I realise that there are quite a few if's in this assumption, but it would make so much sense... Even if the additional G that I invented to fit my flow of words better was not really present, it would most likely still do the right thing as outlined in option 1) (maybe this is even true for any Nextera based tagmentation trimming)?

I hope this is more helpful than it is confusing, do let me know if you've got any questions.

andrews-matt commented 3 years ago

Hi Felix,

My apologies for the slow reply but thank you so much for the comprehensive answer.
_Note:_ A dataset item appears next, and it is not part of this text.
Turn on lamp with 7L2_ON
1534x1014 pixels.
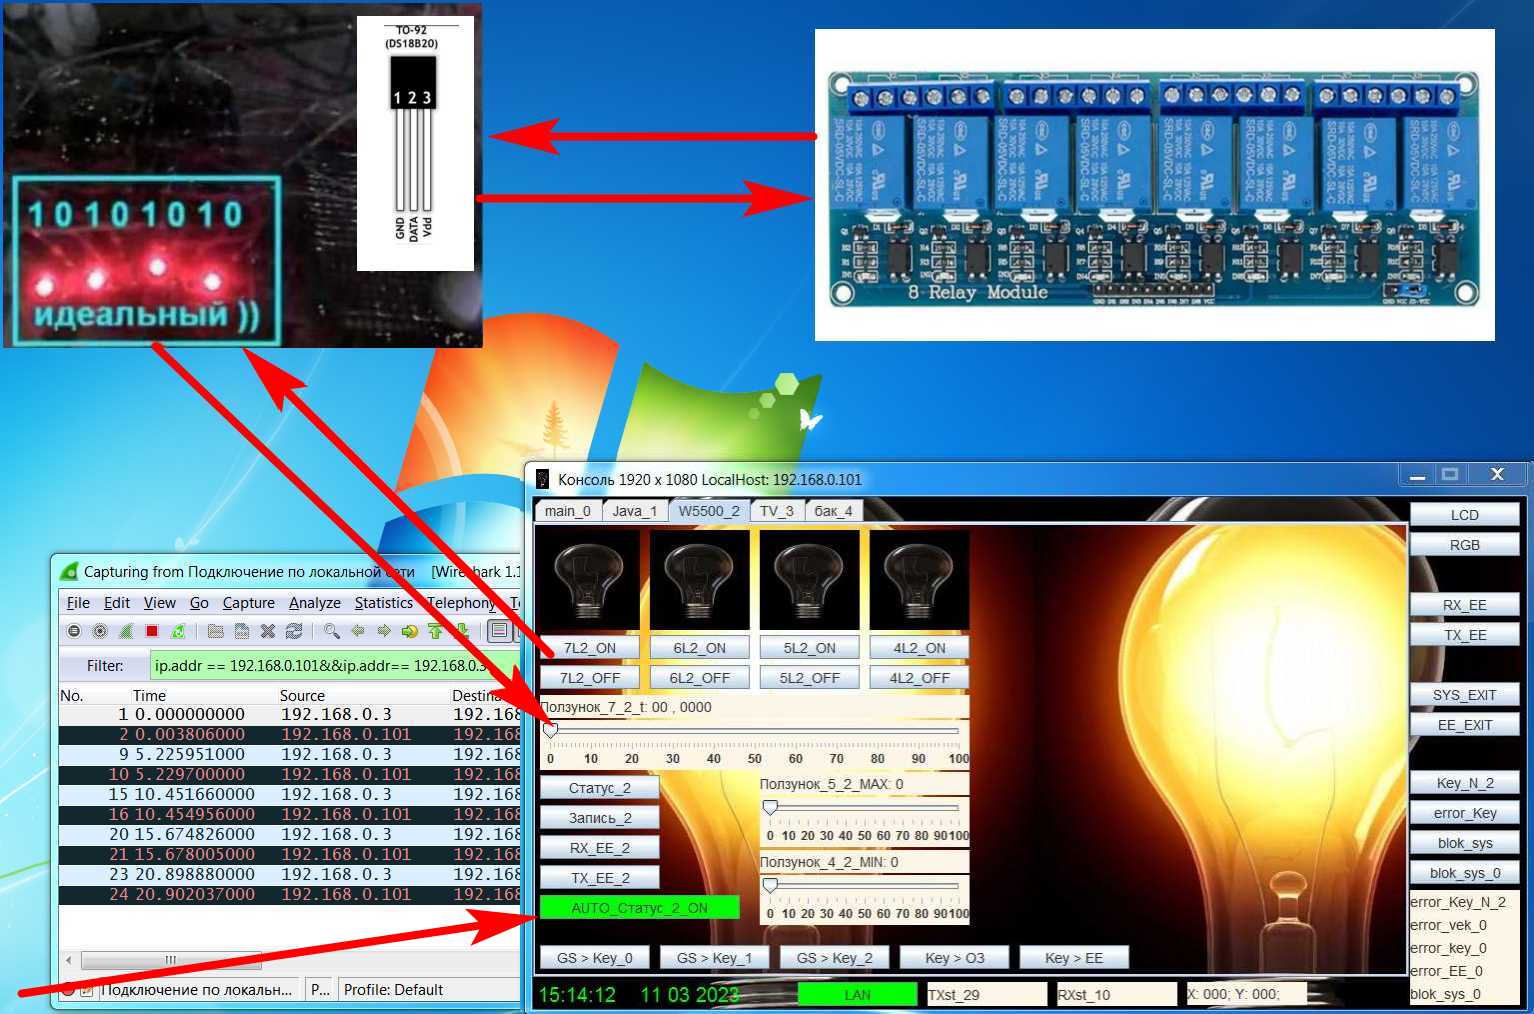pos(589,648)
This is really an excellent response and I think you've hit the nail on the head with your first explanation.

The sequence I specified is correct according to the Illumina documentation (https://support-docs.illumina.com/SHARE/AdapterSeq/Content/SHARE/AdapterSeq/Nextera/SequencesNXTILMPrepAndPCR.htm) and when I compare my raw R2 files against the trimmed R2 files I can see that the reads had an additional C trimmed just before TGTCTCTTATACACATCT on the 3' end.
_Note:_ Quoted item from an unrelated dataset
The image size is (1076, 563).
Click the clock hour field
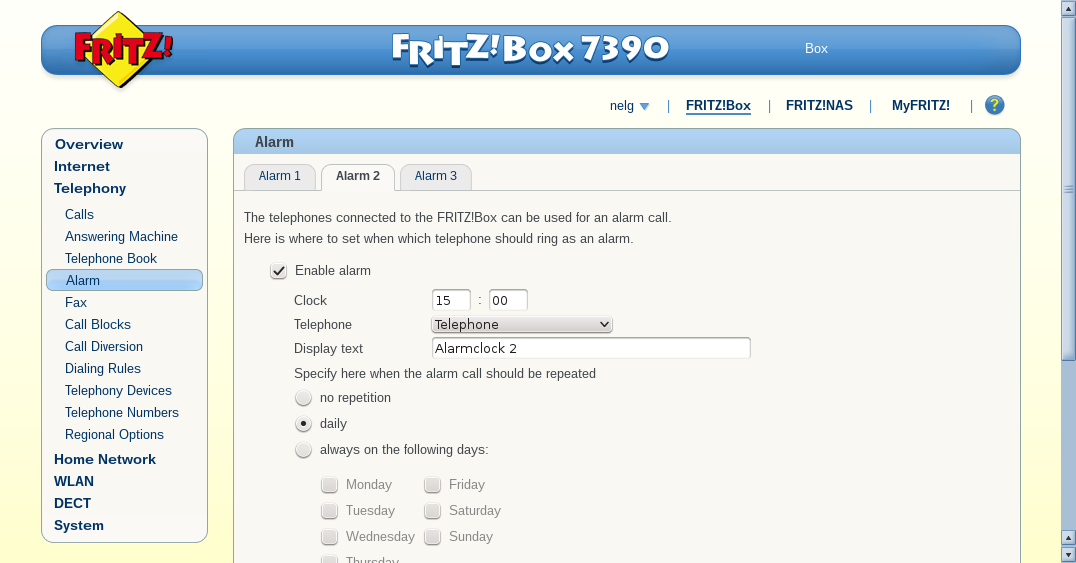pos(451,300)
Pre-trim sequence: 5' ... TGAGCCCTGTCTCTTATACACATCT ... 3' Post-trim sequence: 5' ... TGAGCC 3'

So it seems like Trim Galore does just identify the sequence as belonging to the Nextera adapter by chance.

Thank you once again for your help!

FelixKrueger commented 3 years ago

Hi Matt,

Thanks for the confirmation. So in the end it does indeed seem like it is accidentally doing the right thing (even though it takes this one mismatch in the adapter sequence to work). As long it is doing the right thing, maybe we don't need to dig deeper? You could of course also try to specify the adapters manually, and see it it makes any difference, using:

-a CTGTCTCTTATA -a2 ATGTGTATAAGAGACA

I'll close go ahead and close the issue for the moment, if you have any further thoughts just let me know.